(Excerpt to read)

Hamilton Spectator, 1872

An announcement in the Hamilton Spectator about the Nine Hour Movement meeting at the Mechanics’ Institute in Hamilton, Ontario, on 27 January 1872.

Secretary of the Nine Hour League of Hamilton

In the days following the meeting at the Mechanics’ Institute, the Nine Hour League of Hamilton was formed. James Ryan became its secretary. He represented the movement with speeches, writings and participation in meetings in various cities. One of its goals was to unite workers in Nine Hour leagues across Ontario and into Quebec as a way to build power and influence for the movement. Hamilton employers, concerned about keeping their competitive edge, were more likely to embrace the nine-hour workday if it caught on in other cities.

Throughout the early months of 1872, Ryan was busy delivering speeches to grow the movement. He also wrote to workers in Ontario and Quebec to gain support for what he called “a social revolution.” Ryan spoke at meetings across Ontario, including Dundas, Oshawa and Ingersoll. In March 1872, he travelled to Montreal to coordinate the efforts of labour groups in Montreal, Toronto and Hamilton into a single plan. In particular, Ryan worked on agreements with labour in the two larger cities to provide financial support to workers in Hamilton if they were forced to strike.

On 15 May 1872, Ryan was part of a group of up to 3,000 workers who walked through the streets of Hamilton in peaceful protest for the nine-hour day, effectively creating a city-wide strike. Even though most Great Western Railway workers (including Ryan) had obtained the nine-hour day the month before, he and other railway workers marched in solidarity.

Did you know?
The Nine Hour Movement in Canada was largely led by railway workers, including the Amalgamated Society of Engineers and the Amalgamated Society of Carpenters and Joiners. At the time, the railways were the largest employers in Canada. The Great Western Railway alone employed approximately 20 per cent of all male industrial workers in Hamilton in 1872. (See also Railway History.)

Later Life

The Nine Hour Movement did not achieve its goals on a broad scale. However, it united workers around a central cause and helped create the Canadian labour movement.

Little is known about James Ryan’s life after his leadership in the Nine Hour Movement. His last known public speech was in early June 1872 at a mass meeting for the Nine Hour Movement. That meeting drew a much smaller number of supporters (300) than earlier events. Ryan was notably absent from subsequent labour protests and events, including the formation of the Canadian Labor Union in 1873. The reason for his absence from the labour movement after June 1872 is unclear. However, Ryan continued working for the railway.

The Great Western Railway relocated its shops to London in 1874, putting many people out of work. In 1882, the Grand Trunk Railway took over the Great Western. It was at the Grand Trunk that Ryan later found work as a track labourer. He died at the age of 56 in 1896.

Great Western Railway Locomotive No. 103 (c. 1864–92)

Importance

James Ryan was a prominent and impassioned voice in the Nine Hour Movement. He helped establish the Canadian Labor Protective and Mutual Improvement Association, from which grew the first national organization of unions, the Canadian Labor Union. Ryan’s labour activism, speeches and writing contributed significantly to the early history of the Canadian labour movement. (See also Working-Class History: English Canada.)


Further Reading

  • Bernard Ostry, “Ryan, James A.,” in Dictionary of Canadian Biography, vol. 10 (2003–).

  • Robert Kristofferson, Craft Capitalism: Craftworkers and Early Industrialization in Hamilton, Ontario, 1840-1872 (2007).


  • John Battye, “The Nine Hour Pioneers: The Genesis of the Canadian Labour Movement,” Labour/Le Travail, vol. 4 (1979).

  • Bryan D. Palmer, A Culture in Conflict: Skilled Workers and Industrial Capitalism in Hamilton, Ontario, 1860-1914 (1979).

  • Craig Heron, Working Lives: Essays in Canadian Working-Class History (2018).

(End Excerpt to read)
(Record excerpts)

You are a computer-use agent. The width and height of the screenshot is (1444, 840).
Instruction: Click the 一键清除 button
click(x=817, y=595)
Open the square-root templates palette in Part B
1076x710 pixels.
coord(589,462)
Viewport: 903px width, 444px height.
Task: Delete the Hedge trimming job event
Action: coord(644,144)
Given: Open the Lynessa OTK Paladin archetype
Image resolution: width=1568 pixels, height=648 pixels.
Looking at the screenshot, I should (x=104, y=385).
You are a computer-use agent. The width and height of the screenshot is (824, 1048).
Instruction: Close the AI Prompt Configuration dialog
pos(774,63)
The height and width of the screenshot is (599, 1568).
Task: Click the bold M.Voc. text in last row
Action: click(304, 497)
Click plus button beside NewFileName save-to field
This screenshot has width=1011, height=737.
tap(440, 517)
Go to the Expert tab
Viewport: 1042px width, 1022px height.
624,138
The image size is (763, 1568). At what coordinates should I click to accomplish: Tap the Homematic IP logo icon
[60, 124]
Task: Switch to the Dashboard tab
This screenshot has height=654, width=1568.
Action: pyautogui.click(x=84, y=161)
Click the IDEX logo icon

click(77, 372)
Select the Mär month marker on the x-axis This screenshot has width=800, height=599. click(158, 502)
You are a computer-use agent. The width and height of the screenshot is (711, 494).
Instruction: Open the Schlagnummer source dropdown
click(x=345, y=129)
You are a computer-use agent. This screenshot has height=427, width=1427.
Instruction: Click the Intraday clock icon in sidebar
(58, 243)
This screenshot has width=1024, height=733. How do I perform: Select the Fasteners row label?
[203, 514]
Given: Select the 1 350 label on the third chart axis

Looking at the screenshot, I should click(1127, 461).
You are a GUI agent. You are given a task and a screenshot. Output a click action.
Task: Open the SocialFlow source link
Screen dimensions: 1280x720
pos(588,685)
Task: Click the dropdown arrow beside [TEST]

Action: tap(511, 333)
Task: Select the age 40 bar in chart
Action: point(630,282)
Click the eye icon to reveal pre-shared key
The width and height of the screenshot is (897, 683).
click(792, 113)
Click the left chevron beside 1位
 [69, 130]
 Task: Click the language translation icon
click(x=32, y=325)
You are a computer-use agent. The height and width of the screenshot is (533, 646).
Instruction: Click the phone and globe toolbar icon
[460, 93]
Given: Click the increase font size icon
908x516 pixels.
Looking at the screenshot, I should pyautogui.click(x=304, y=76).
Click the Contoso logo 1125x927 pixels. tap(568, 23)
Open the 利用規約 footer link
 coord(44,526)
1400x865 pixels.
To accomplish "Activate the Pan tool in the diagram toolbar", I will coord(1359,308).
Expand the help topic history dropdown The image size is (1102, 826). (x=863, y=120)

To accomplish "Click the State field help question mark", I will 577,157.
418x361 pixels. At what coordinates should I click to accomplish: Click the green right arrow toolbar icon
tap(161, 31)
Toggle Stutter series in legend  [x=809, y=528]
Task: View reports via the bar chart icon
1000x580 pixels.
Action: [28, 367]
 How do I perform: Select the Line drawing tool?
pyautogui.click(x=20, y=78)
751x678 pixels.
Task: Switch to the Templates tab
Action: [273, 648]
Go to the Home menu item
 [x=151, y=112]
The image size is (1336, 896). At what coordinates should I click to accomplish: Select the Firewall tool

(End Record excerpts)

Exercise tasks:
1: Echo the Nine Hour Movement text between "The Great Western Railway relocated" and "103 (c. 1864–92)", inclusive.
2: According to the Nine Hour Movement text, in what year did the Grand Trunk Railway take over the Great Western?
The lines have no connection to the Nine Hour Movement text.

Responses to the tasks:
1:
The Great Western Railway relocated its shops to London in 1874, putting many people out of work. In 1882, the Grand Trunk Railway took over the Great Western. It was at the Grand Trunk that Ryan later found work as a track labourer. He died at the age of 56 in 1896.

Great Western Railway Locomotive No. 103 (c. 1864–92)

2: 1882